Dataset excerpts:
-------
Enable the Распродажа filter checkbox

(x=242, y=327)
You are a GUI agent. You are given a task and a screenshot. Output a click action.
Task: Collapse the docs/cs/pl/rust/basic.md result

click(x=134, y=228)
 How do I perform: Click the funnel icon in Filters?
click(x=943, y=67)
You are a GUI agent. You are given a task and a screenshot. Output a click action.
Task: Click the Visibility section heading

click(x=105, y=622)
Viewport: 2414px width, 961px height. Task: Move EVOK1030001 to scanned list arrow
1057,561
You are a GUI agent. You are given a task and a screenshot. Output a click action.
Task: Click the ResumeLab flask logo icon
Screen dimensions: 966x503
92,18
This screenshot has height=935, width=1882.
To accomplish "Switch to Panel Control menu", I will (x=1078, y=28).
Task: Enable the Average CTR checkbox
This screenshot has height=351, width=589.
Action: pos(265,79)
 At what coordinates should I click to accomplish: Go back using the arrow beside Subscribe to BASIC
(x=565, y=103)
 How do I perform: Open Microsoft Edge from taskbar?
-------
## Work to complete:
I would like you to output every record exactly as written.

## Response to the exercise:
Enable the Распродажа filter checkbox

(x=242, y=327)
You are a GUI agent. You are given a task and a screenshot. Output a click action.
Task: Collapse the docs/cs/pl/rust/basic.md result

click(x=134, y=228)
 How do I perform: Click the funnel icon in Filters?
click(x=943, y=67)
You are a GUI agent. You are given a task and a screenshot. Output a click action.
Task: Click the Visibility section heading

click(x=105, y=622)
Viewport: 2414px width, 961px height. Task: Move EVOK1030001 to scanned list arrow
1057,561
You are a GUI agent. You are given a task and a screenshot. Output a click action.
Task: Click the ResumeLab flask logo icon
Screen dimensions: 966x503
92,18
This screenshot has height=935, width=1882.
To accomplish "Switch to Panel Control menu", I will (x=1078, y=28).
Task: Enable the Average CTR checkbox
This screenshot has height=351, width=589.
Action: pos(265,79)
 At what coordinates should I click to accomplish: Go back using the arrow beside Subscribe to BASIC
(x=565, y=103)
 How do I perform: Open Microsoft Edge from taskbar?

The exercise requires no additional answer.